On their 12-minute long genre jumping 2007 epic "Bird" Korean rock band Dark Ambition show they are an outfit truly without limits.

This eclectic suite of folk-tinged metal goes far beyond your typical pop song, both in duration as well as scope.

After emerging in 2002 with a self-released demo, Dark Ambition have positioned themselves as one of Seoul's strongest purveyors of Korean death metal, while nodding heavily towards that nation's traditional musics. Two worlds that almost seem to marry together as well as this group does.

"Bird" is the final cut on the Dark Ambition album "Tears of Daewongoon," and it is clearly an important piece within the band's overall catalog.

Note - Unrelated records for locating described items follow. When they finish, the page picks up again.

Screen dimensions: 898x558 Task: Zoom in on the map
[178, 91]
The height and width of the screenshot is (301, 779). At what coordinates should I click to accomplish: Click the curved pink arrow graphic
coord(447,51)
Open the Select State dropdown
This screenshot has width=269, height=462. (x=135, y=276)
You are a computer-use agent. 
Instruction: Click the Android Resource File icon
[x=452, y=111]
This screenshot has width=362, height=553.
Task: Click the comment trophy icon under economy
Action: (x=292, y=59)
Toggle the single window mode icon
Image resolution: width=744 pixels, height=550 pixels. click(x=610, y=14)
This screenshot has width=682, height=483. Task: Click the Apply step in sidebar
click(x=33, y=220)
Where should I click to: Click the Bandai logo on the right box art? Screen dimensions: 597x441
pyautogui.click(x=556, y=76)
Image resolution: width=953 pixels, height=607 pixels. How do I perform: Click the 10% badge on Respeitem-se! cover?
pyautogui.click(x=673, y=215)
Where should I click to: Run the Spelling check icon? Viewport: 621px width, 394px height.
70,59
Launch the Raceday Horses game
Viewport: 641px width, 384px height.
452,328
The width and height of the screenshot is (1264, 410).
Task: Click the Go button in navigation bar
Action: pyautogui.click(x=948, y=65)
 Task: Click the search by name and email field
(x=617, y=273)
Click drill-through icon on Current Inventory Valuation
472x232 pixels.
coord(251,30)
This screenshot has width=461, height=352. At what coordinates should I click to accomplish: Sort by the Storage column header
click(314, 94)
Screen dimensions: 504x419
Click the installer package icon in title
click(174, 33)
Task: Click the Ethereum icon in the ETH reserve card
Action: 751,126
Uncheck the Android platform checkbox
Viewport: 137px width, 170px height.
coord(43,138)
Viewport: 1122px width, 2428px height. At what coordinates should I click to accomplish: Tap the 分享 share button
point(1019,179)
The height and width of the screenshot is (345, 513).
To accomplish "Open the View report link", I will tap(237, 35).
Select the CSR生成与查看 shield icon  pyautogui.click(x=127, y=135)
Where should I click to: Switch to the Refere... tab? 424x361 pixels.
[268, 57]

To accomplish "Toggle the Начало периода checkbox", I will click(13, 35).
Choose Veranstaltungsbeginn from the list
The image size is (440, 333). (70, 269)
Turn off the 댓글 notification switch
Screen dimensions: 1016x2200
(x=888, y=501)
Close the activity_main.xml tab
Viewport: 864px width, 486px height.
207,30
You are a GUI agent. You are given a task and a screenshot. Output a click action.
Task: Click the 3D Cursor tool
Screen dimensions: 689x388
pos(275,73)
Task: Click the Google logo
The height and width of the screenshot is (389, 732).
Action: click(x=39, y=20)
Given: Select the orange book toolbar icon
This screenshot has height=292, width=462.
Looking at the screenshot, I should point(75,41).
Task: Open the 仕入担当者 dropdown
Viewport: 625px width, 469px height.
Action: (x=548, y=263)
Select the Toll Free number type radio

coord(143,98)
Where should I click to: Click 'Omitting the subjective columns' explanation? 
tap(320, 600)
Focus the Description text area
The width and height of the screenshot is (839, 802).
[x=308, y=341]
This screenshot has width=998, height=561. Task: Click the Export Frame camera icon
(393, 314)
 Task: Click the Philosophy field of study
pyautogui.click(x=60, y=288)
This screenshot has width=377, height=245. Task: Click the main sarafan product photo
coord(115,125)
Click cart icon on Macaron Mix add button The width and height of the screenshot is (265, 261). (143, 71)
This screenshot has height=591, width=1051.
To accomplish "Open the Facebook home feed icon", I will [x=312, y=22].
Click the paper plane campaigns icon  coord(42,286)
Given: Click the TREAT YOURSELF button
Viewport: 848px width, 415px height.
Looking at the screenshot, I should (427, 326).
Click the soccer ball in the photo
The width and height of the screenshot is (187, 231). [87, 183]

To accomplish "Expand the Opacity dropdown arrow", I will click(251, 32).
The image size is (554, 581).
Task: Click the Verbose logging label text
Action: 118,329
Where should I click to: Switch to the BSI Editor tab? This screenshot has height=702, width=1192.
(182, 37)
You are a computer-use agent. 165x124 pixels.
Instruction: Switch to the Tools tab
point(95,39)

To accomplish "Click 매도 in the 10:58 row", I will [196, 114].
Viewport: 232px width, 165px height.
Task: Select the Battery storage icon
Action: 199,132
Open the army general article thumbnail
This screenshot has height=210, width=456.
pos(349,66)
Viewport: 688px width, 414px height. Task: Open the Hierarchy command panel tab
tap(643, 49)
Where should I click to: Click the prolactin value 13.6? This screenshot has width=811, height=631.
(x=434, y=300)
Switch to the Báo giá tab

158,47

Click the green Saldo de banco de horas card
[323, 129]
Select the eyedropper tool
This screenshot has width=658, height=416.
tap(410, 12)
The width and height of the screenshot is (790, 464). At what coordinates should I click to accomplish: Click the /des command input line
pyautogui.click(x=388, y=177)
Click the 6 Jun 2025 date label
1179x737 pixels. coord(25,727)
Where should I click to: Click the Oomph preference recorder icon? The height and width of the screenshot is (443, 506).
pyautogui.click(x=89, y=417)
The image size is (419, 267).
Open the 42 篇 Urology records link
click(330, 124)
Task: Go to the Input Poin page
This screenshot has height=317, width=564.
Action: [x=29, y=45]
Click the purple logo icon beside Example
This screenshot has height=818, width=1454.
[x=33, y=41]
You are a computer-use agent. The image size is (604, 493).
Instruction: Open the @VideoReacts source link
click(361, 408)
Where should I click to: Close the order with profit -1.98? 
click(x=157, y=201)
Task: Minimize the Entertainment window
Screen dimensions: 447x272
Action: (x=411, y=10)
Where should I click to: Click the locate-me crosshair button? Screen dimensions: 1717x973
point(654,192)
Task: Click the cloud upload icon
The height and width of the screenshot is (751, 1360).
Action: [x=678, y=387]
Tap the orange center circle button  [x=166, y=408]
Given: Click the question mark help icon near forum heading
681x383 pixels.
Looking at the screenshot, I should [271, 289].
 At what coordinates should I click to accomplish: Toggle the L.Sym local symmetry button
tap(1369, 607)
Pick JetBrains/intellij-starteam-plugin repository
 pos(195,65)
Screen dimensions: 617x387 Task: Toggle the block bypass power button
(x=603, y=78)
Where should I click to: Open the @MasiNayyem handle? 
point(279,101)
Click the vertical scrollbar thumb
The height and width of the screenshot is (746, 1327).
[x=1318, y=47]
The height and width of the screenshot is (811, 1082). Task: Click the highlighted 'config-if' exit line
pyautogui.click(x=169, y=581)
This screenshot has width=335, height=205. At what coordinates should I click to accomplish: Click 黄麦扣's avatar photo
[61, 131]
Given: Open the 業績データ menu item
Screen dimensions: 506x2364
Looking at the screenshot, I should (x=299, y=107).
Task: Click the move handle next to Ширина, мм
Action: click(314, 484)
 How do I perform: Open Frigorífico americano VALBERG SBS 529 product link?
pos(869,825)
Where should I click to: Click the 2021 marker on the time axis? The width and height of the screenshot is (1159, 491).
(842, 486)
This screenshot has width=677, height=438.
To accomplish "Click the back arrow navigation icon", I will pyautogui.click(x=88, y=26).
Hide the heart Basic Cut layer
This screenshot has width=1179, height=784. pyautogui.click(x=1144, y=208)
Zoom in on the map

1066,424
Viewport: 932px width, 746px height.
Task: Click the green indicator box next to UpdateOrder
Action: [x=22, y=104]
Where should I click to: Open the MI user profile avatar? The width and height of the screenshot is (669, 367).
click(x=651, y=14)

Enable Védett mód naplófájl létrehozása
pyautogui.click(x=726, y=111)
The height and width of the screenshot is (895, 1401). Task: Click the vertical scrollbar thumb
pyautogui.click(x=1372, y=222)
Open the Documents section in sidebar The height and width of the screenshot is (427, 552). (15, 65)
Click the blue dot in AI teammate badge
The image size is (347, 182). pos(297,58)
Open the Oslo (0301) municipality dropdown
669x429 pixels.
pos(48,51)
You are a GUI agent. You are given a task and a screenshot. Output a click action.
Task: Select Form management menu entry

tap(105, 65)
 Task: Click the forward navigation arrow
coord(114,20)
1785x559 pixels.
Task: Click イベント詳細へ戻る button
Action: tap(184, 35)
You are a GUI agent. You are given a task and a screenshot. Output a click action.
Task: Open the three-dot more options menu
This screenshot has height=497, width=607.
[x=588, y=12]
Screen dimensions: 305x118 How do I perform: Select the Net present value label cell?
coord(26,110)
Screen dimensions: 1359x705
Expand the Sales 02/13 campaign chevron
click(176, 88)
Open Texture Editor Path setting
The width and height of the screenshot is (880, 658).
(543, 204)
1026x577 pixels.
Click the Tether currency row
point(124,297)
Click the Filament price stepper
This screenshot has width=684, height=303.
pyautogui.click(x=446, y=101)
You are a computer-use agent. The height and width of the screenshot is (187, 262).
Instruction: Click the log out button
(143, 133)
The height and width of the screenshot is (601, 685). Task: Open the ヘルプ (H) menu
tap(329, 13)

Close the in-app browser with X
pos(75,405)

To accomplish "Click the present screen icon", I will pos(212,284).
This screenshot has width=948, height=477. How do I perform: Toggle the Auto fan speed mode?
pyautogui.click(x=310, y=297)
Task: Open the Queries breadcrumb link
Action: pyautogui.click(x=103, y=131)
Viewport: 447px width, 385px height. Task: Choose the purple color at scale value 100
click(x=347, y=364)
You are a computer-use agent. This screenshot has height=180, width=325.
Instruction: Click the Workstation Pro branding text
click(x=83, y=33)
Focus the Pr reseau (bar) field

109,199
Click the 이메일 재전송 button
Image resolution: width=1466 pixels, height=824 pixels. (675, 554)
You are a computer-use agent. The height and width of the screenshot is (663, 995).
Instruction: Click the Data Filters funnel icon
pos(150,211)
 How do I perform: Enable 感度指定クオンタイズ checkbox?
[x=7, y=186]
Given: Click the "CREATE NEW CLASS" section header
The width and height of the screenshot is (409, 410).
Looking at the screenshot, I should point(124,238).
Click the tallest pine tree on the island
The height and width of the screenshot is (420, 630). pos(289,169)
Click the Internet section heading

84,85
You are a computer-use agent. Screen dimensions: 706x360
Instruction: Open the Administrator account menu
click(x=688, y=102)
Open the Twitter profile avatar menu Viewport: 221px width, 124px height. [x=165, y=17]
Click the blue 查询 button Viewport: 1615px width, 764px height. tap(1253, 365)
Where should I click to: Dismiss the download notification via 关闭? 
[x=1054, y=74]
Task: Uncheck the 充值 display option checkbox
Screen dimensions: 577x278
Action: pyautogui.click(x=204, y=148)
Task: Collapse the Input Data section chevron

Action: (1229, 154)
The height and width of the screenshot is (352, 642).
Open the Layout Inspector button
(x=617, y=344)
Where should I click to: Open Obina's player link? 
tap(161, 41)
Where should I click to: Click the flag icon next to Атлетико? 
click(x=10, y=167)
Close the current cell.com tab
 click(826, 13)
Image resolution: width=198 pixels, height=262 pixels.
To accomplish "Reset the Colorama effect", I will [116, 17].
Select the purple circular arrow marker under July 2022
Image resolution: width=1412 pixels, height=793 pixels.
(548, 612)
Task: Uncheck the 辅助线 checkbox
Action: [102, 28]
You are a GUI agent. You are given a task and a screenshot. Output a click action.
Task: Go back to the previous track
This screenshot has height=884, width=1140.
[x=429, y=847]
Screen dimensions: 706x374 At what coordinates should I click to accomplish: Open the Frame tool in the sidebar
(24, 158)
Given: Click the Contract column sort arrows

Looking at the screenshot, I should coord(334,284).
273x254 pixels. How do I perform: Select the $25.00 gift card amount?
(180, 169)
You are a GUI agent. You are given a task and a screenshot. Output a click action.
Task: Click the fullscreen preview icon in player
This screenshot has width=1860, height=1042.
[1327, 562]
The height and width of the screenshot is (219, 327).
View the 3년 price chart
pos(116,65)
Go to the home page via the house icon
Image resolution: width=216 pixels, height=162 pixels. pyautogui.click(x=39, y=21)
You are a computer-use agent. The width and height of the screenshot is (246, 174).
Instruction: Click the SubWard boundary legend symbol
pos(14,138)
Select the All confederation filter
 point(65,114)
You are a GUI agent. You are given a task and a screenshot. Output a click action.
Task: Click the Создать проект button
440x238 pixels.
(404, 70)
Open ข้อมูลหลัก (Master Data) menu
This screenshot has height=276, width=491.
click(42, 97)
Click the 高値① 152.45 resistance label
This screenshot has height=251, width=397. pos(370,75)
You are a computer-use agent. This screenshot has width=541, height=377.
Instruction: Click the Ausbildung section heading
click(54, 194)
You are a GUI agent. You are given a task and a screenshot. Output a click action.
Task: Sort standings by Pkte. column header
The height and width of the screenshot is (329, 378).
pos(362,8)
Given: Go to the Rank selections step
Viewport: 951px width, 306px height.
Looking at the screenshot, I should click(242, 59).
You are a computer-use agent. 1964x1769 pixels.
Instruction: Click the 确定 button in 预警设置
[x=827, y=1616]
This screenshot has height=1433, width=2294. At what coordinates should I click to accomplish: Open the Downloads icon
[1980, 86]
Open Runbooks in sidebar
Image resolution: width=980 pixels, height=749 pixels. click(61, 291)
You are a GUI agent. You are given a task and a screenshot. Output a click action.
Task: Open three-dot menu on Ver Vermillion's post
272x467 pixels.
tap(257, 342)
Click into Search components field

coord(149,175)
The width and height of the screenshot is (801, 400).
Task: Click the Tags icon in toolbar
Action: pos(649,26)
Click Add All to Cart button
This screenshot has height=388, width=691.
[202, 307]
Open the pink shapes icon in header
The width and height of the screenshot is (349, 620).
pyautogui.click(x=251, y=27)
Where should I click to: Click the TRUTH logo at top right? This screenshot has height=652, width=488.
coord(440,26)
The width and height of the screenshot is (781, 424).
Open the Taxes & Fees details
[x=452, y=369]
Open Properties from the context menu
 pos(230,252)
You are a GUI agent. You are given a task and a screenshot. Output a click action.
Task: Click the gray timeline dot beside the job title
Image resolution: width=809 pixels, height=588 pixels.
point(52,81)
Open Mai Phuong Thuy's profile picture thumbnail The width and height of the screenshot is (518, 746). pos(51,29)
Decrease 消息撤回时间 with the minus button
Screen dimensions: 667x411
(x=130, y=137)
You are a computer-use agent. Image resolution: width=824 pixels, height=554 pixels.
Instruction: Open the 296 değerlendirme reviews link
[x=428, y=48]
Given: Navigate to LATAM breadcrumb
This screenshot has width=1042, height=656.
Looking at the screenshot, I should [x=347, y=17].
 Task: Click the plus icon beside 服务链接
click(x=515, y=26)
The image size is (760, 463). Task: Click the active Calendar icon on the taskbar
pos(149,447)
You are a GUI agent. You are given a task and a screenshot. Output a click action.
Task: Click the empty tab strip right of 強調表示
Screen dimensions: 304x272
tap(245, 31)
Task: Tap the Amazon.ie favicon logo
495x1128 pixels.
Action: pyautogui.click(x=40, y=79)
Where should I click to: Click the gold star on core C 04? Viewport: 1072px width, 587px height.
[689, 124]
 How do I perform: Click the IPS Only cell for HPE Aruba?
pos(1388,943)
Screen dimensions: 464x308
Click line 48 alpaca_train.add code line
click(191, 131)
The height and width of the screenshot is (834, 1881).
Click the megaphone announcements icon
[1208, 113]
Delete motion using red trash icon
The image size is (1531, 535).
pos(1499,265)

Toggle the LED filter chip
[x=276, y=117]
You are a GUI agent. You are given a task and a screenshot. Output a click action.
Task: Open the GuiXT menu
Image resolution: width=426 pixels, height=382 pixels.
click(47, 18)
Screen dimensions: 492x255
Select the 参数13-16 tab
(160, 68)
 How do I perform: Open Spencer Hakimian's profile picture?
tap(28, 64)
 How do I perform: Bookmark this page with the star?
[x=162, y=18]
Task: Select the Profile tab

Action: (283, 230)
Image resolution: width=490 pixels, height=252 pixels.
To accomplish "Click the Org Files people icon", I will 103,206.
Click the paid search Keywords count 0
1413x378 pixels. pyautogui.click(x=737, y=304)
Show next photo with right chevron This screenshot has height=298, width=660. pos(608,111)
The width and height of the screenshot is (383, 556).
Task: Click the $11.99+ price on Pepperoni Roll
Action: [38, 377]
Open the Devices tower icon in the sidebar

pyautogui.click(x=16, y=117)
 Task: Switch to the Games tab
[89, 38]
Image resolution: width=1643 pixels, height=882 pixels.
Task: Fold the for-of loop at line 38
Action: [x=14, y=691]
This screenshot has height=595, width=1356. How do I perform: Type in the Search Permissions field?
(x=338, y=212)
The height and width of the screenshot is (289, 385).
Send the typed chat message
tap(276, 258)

Although the band stretches out well beyond the five-minute mark on nearly every track on "Tears of Daewongoon," "Bird" goes double or nothing in terms of stretching the running time and it is the listener who wins handily.

"Bird" is in some ways less a song and more a multi-movement work, eking out every drop of intensity possible from each section. The song launches with a Wagnerian introduction of pounding drums, takings its time with patiently sinister double-kick pedaling before introducing the other instruments.

When the rest of the group joins in, the lead instrument isn't a squalling electric guitar, but rather traditional Korean reeds. As illustrated with groups such as Gostwind, this combination can be plenty fruitful when tastefully executed. On "Bird," Dark Ambition hit that mark with ease.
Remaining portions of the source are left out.